The other choice is to increase demand. Several self-help measures are being incited by relative energy prices for natural gas interests to:

1. Further penetrate the Northeast home heating oil market, continuing the trend of natural gas-for-oil of the last several decades.

2. Build new or reverse existing import LNG infrastructure to export U.S. gas to high-price markets

3. Construct gas-to-liquids plants to turn natural gas into gasoline and other liquid products, a global opportunity (such as Shell’s Arabian Gulf project, the world’s largest).

4. Related to #3, increase exports of liquids stripped from natural gas, such as propane and butane.

5. Offer long-term pricing deals to lock-in niche transportation markets (fleet vehicles).

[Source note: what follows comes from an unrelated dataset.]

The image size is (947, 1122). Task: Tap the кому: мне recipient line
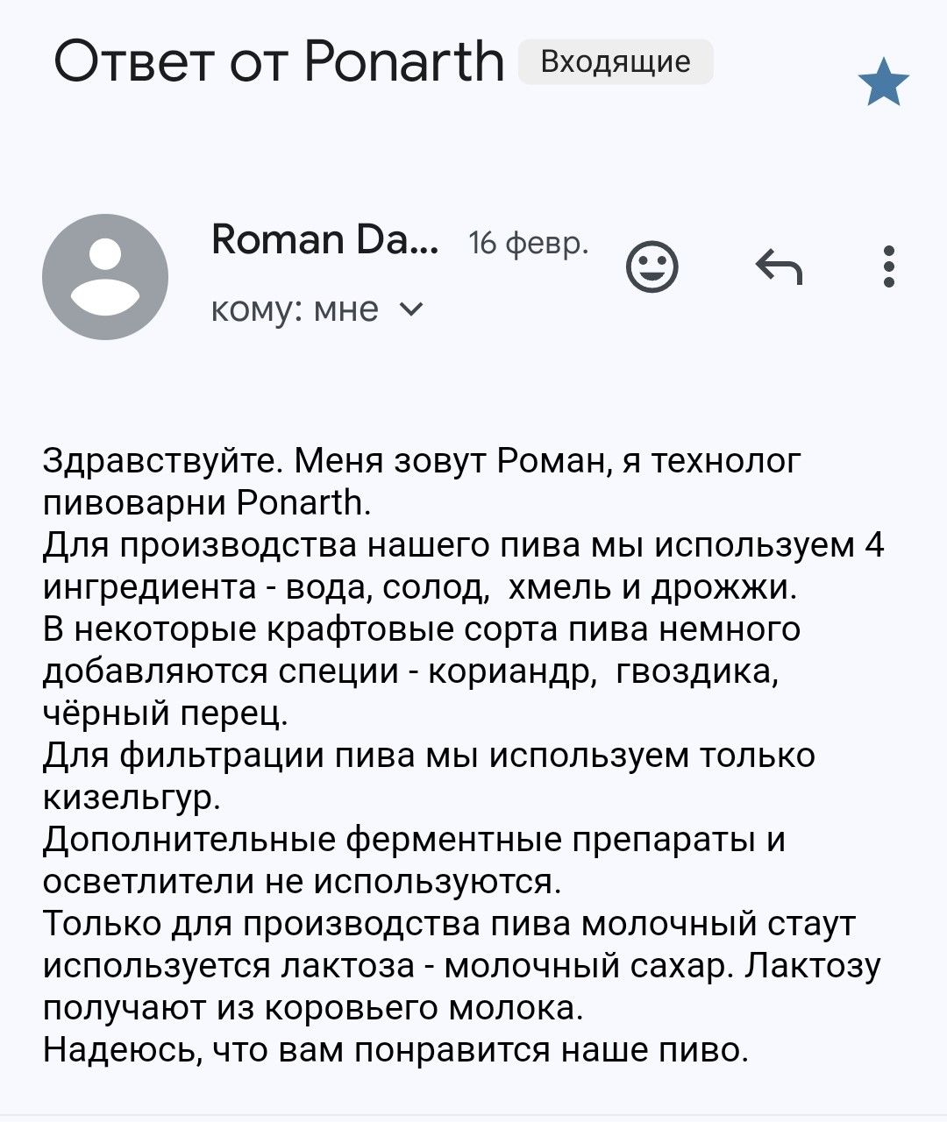click(x=317, y=309)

Some of the above (#1, #4, #5) are incremental, and some (#2, #3) require lots of capital and lead time. All are happening and in the headlines.

Conclusion

Capitalism deserves more support from the capitalists, including gas-industry leaders such as T. Boone Pickens and Aubrey McClendon. It is time to look at the big picture and the need for smaller government and less regulation. The energy industry is a great place to start.

8 Comments


  1. rbradley  

    Regarding reserving LNH facilities from import to export: see here.

    Reply

  2. Marlo Lewis  

    Spot on and very timely, as the Senate will begin voting this afternoon on highway bill amendments, which include the Menendez/Burr amendment, aka the NAT GAS Act, aka the Pickens-Your-Pocket-Boonedoggle Bill — a more accurate title, as explained here: http://www.globalwarming.org/2011/05/18/t-boone-pickens-im-sure-not-doing-this-for-the-money/

    Reply

  3. Donald Hertzmark  

    On LNG exports of U.S. shale gas:

    There has been a lot of noise about renewed LNG exports from the US to the Atlantic Basin. Most of this controversy has been manufactured out of whole cloth by the same forces that seek to raise overall energy prices here through supply restriction.

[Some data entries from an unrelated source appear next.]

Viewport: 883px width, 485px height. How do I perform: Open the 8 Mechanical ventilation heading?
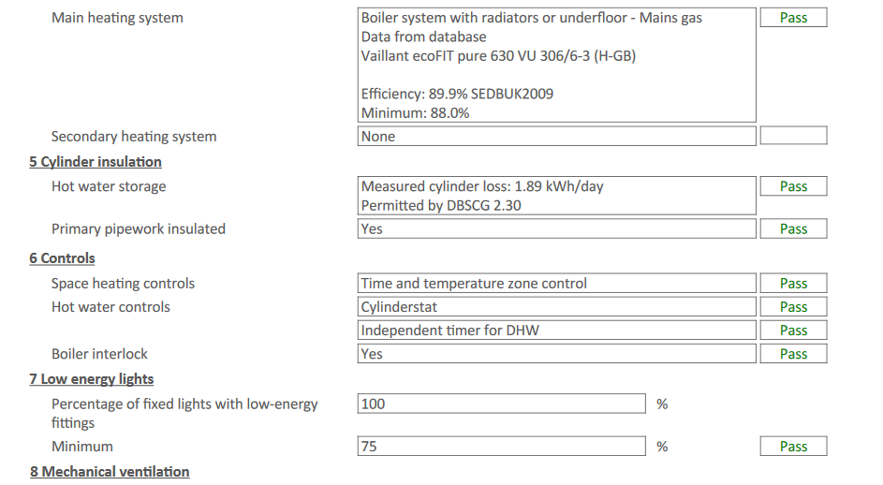point(110,472)
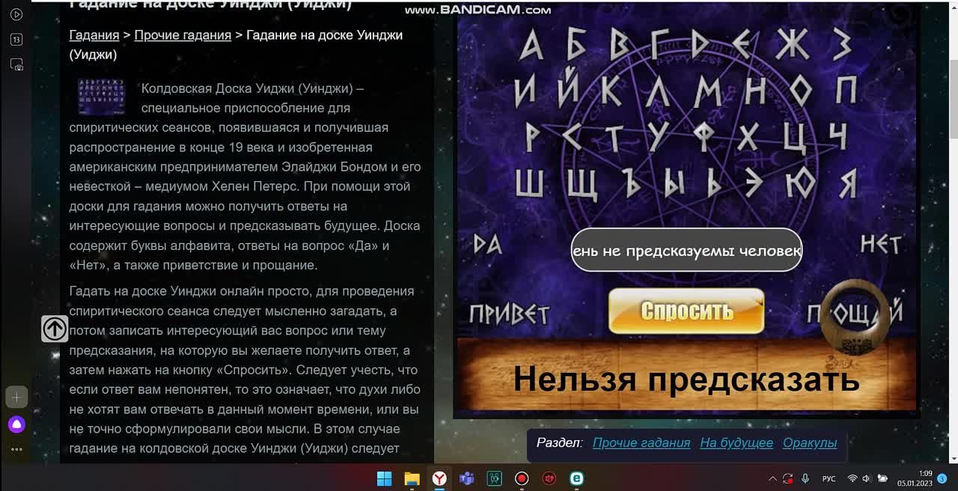Show hidden system tray icons

[772, 478]
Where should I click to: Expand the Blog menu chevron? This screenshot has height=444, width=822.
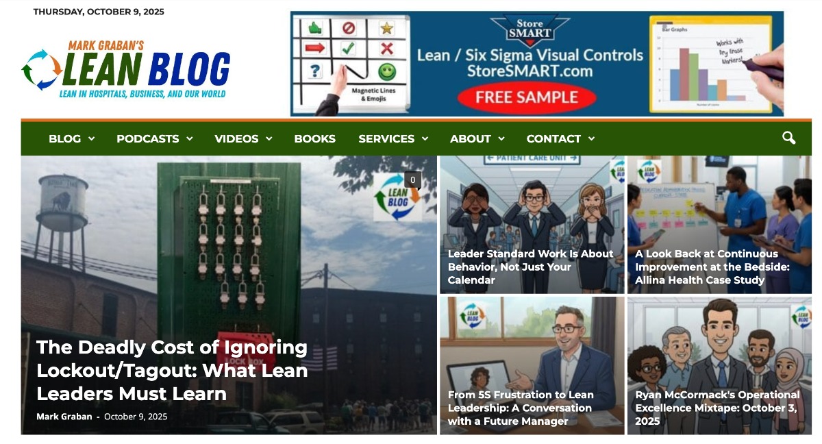92,139
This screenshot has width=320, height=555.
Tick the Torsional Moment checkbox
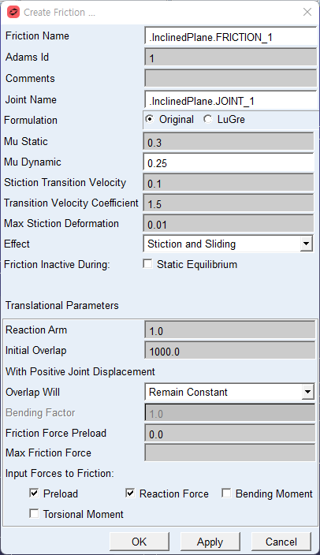[34, 513]
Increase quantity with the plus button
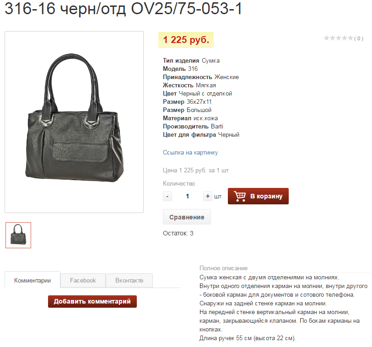Image resolution: width=372 pixels, height=347 pixels. pyautogui.click(x=208, y=196)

    The purpose of employing LNG plants at partial capacity is to hedge prices and keep them inside a relatively narrow band – probably $3.50-5.50/mmbtu at the LNG plant gate. In such a price range LNG is competitive in spot export markets. When domestic gas prices get too high other LNG producers can more easily compete with US companies and natural gas will lose its competitive advantages vis-a-vis coal in power generation. That effectively puts a lid on domestic gas prices. The ability to export LNG puts up a floor.

    The purpose of the LNG option has always been seen by the investors as a physical hedge, not as a “put to pay” base load market. Without an effective market-driven price floor and ready market for excess capacity the natural gas industry risks the fate of the US airlines – too much low quality capacity, no profits and continual instability.

    Reply

  4. Senate to Consider Pickens-Your-Pocket-Boonedoggle Bill  

    […] picks that can run on either natural gas or gasoline,  Rob Bradley points out today at MasterResource.Org. Fracking has been so successful in increasing natural gas supplies that producers worry about […]

    Reply

  5. rawalter  

    Natural Gas is a clean fuel and looks much better than a wind tower. Wind towers are a complete waste of resources.

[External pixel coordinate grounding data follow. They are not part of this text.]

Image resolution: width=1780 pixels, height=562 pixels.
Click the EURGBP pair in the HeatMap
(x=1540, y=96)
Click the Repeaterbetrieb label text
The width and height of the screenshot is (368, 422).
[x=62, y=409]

    The Chinese had a natural gas distribution system in place in 3000 BCE. It’s about time those living in the NE US catch up with the times.

    T. Boone Pickens can make as much money as he possibly can, I don’t care. I won’t miss supper or sleep, no matter how filthy rich he is.

    Reply

  6. Kermit  

    Rob, There was a presentation put on by Shell on Wednesday regarding construction of a GTL plant of the size of its Pearl facility in Qatar. A friend was invited. The plans are to build a greenfield facility in TX or LA.

    Reply

  7. Kermit  

    The sad truth is that this will likely pass and it has been supported by many “conservative” legislators to this point.

    Reply

  8. Kermit  

    As to your #4, that is great feedstock for the petrochemical industry, particularly the ethane component for olefins crackers, and the dry gas to fuel the required large cracker furnaces.

    There in fact are many plans for grassroots olefins units (producing ethylene/propylene and sometimes acetylene) for states like OH, PA & WV. The problem is the regulations, many of which only served to feed ambulance chasers and bureaucracy employment.